**Requirement**
In the records below, find the line containing "Open the Bordered effect type dropdown", then copy that line and all lines after it, exactly, omitting every picture.

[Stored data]

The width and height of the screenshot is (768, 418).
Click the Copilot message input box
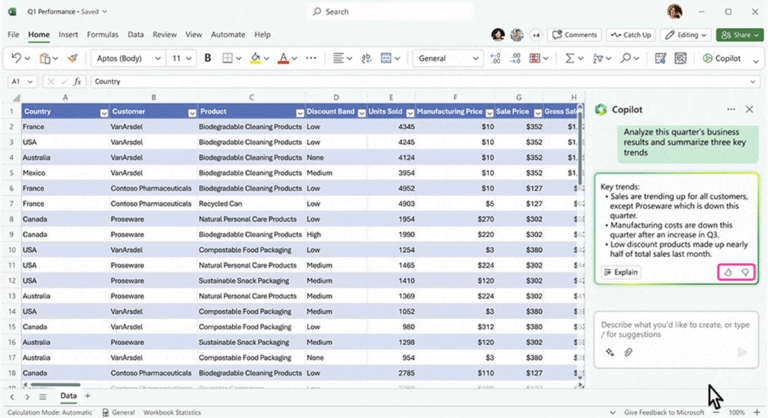(x=675, y=328)
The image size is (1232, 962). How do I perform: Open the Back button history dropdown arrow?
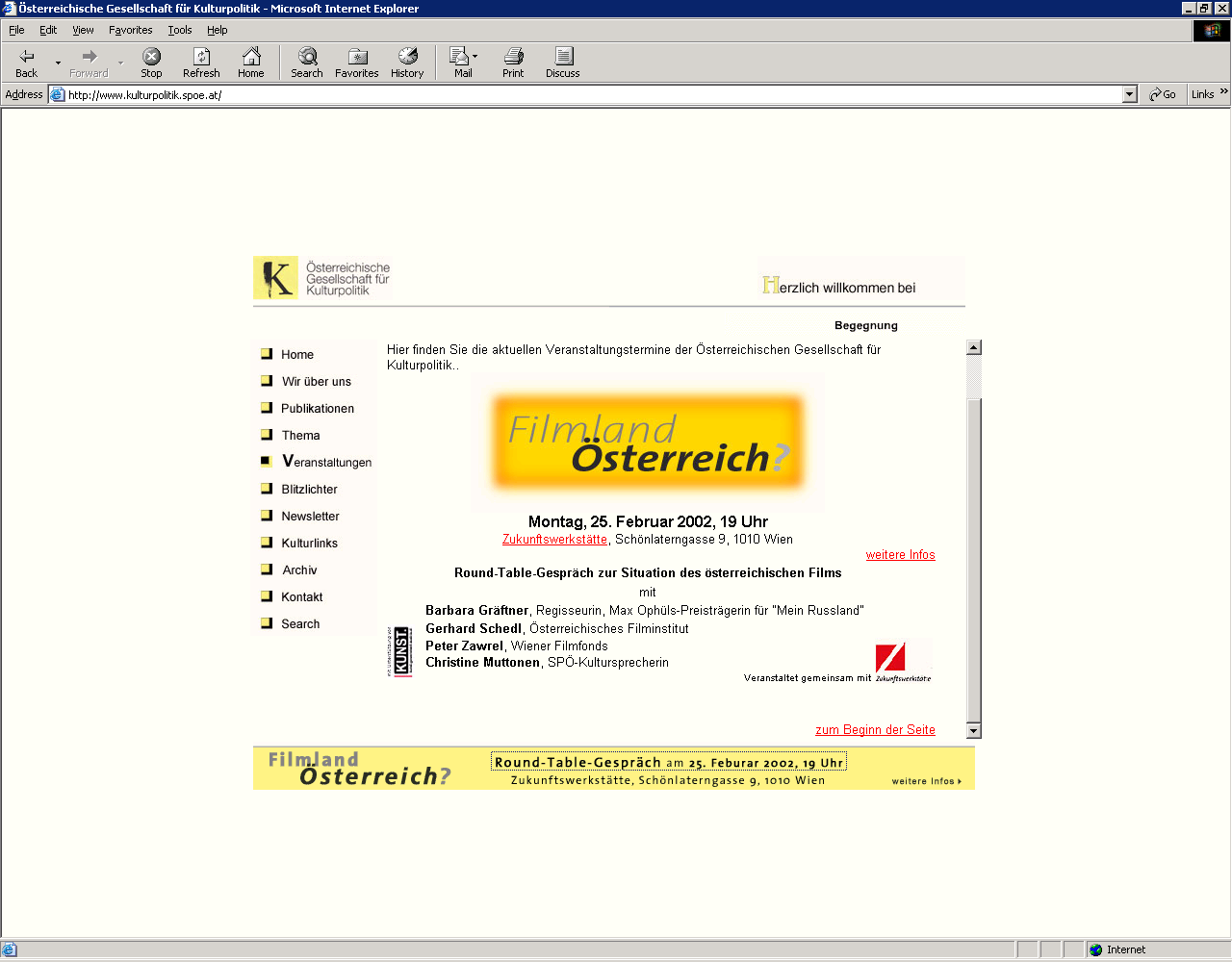58,63
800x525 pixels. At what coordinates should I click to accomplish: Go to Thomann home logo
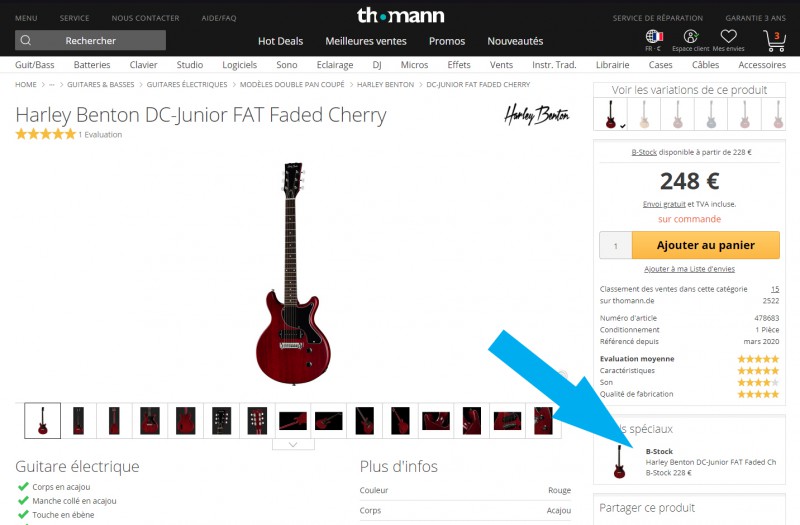(x=401, y=15)
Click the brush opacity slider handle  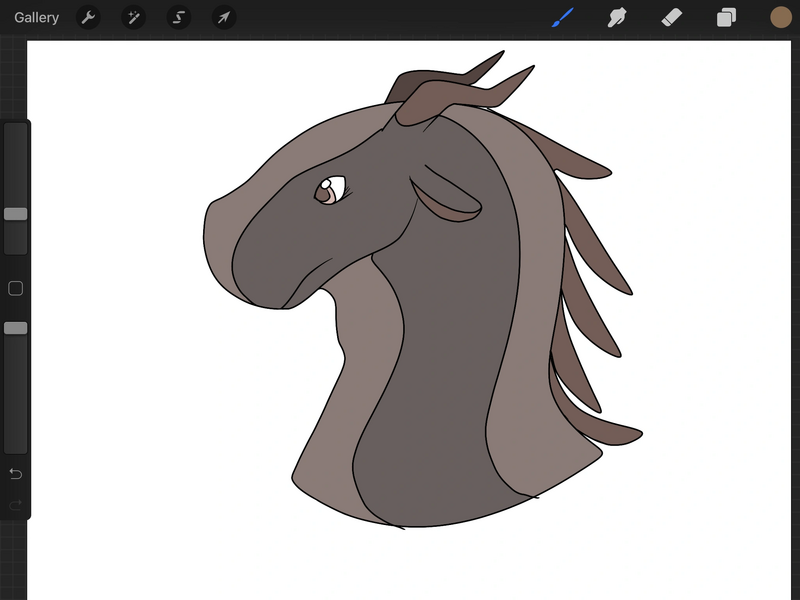tap(16, 328)
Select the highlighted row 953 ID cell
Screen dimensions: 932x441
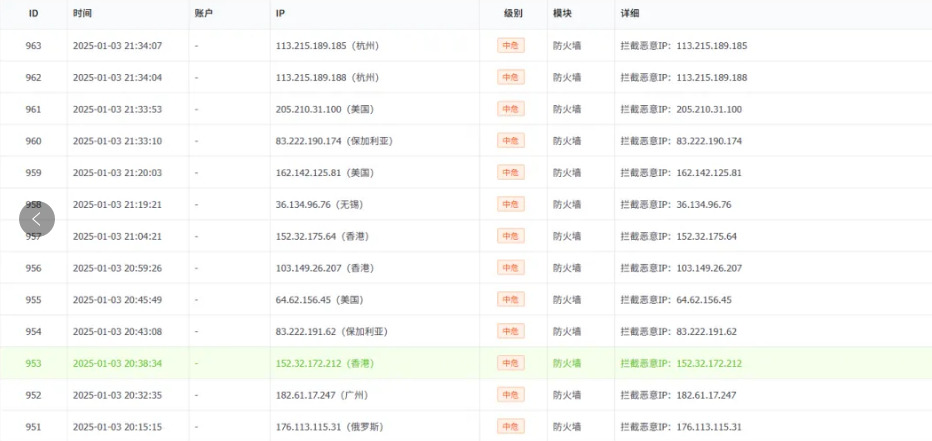point(34,363)
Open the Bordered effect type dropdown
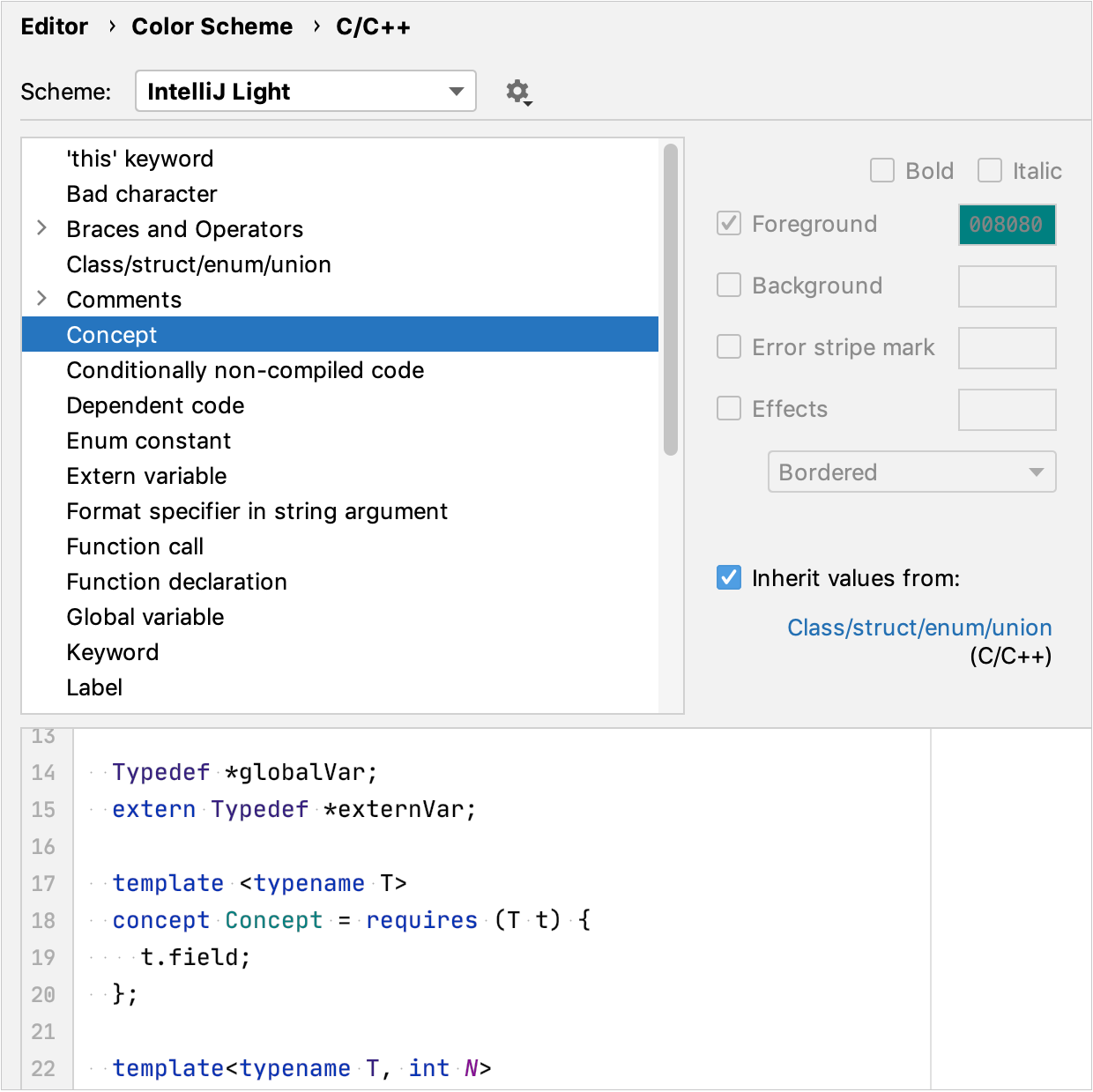 (911, 472)
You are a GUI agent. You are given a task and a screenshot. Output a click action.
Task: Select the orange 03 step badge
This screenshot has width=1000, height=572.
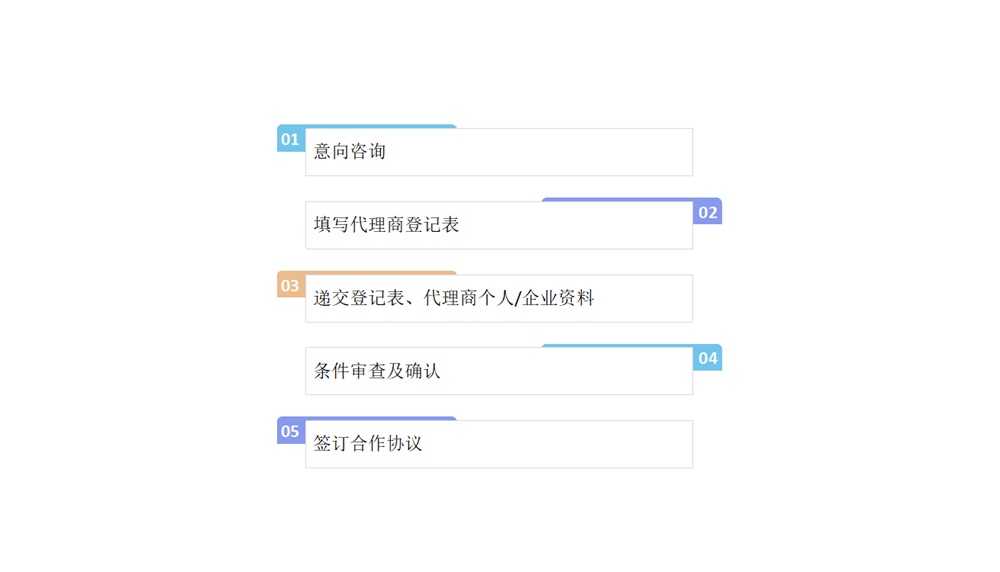click(291, 285)
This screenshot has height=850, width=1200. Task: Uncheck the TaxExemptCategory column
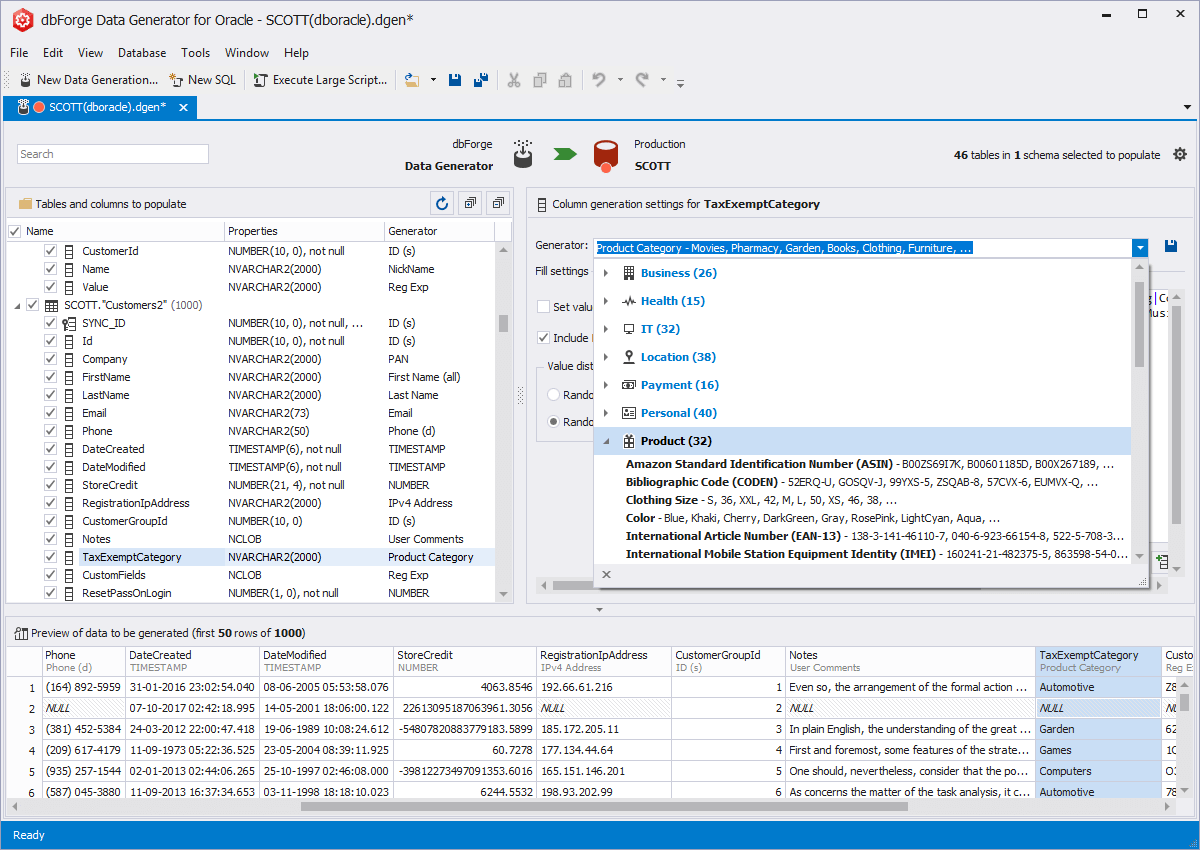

**Written response**
Open the Bordered effect type dropdown
 (911, 472)
You are a GUI agent. You are given a task and a screenshot. Output a click action.
Task: Select the orange 03 step badge
This screenshot has width=1000, height=572.
click(291, 285)
This screenshot has height=850, width=1200. Task: Uncheck the TaxExemptCategory column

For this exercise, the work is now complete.